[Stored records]
####################
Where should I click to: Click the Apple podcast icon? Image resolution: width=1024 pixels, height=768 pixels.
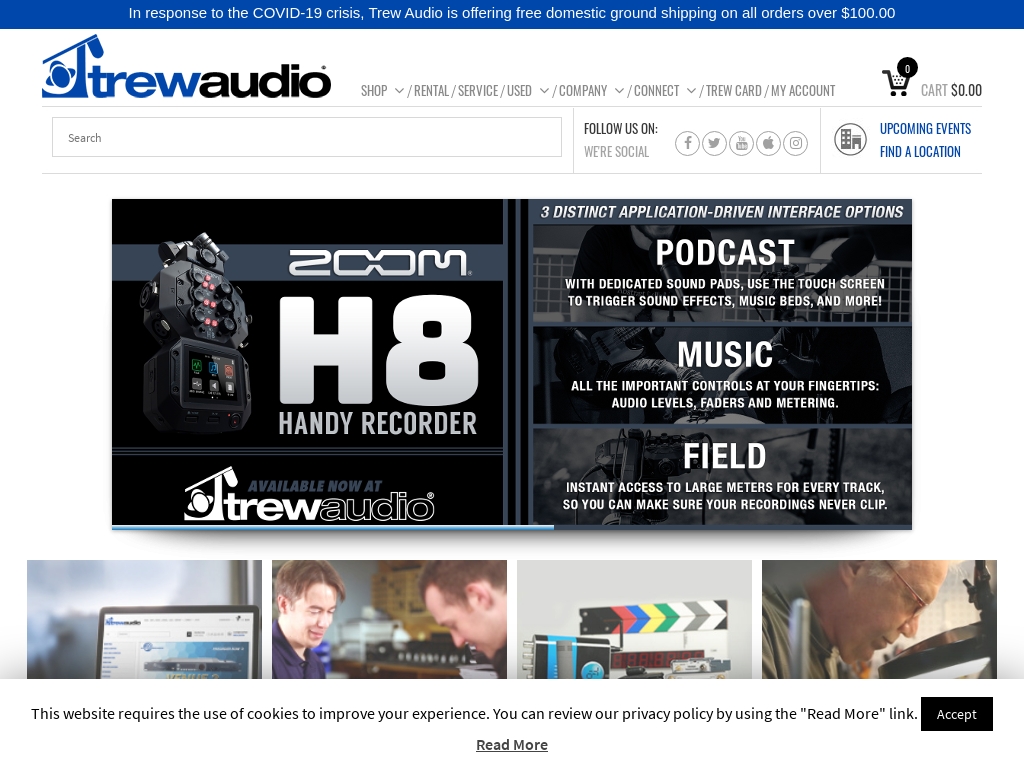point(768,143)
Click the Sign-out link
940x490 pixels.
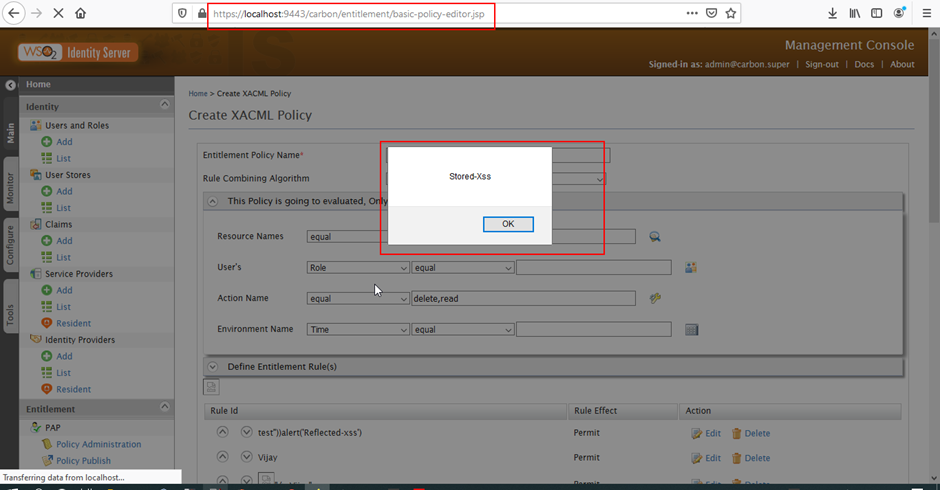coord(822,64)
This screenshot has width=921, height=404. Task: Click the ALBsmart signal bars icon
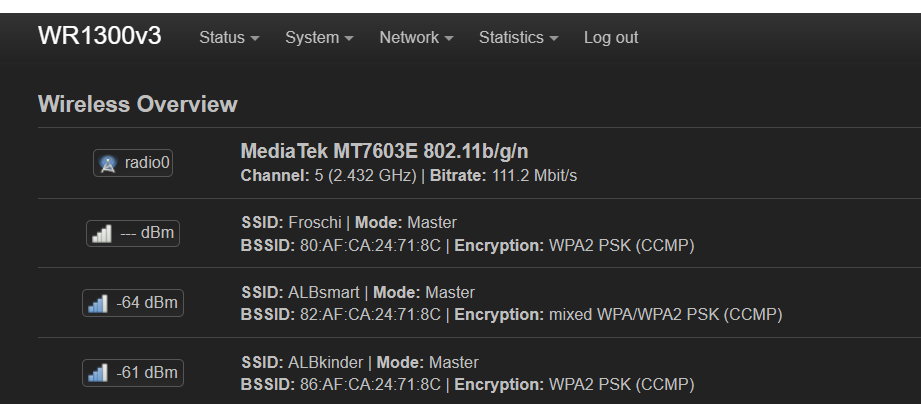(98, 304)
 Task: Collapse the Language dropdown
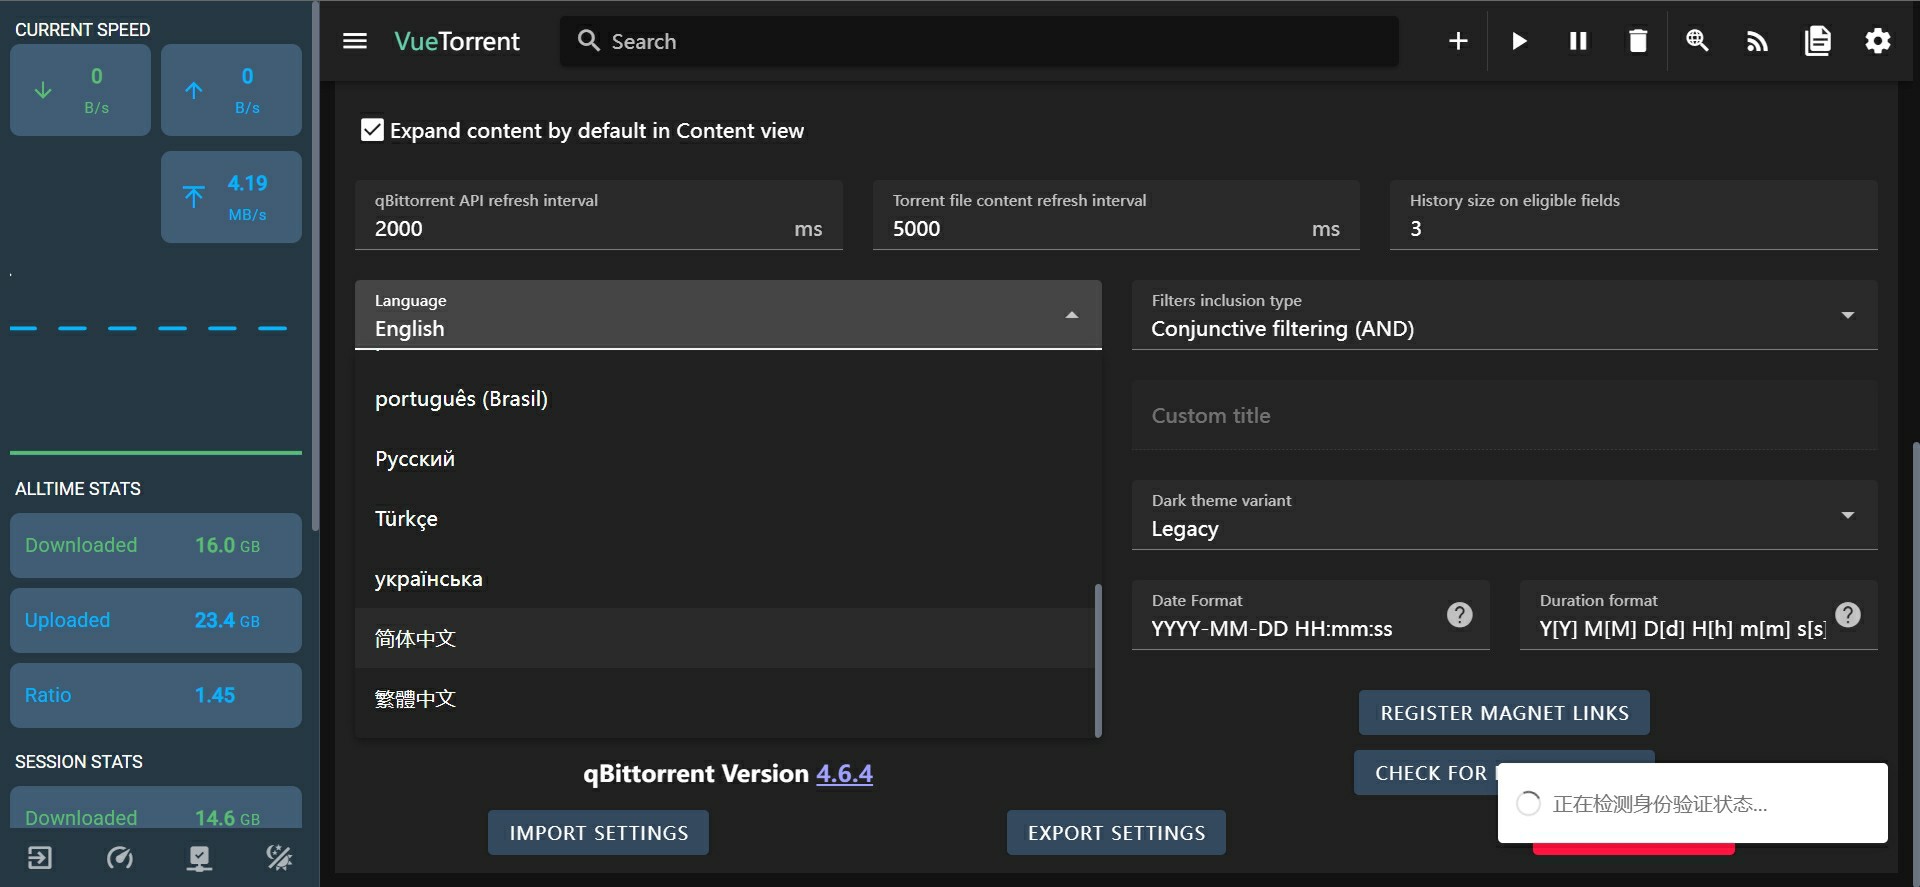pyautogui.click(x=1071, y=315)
####################
What needs to be done: A verbatim copy of every entry above, with no pictures, is the expected output.

Written reply:
Where should I click to: Click the Apple podcast icon? Image resolution: width=1024 pixels, height=768 pixels.
point(768,143)
Click the Sign-out link
940x490 pixels.
coord(822,64)
This screenshot has width=921, height=404. Task: Click the ALBsmart signal bars icon
(98, 304)
 Task: Collapse the Language dropdown
pyautogui.click(x=1071, y=315)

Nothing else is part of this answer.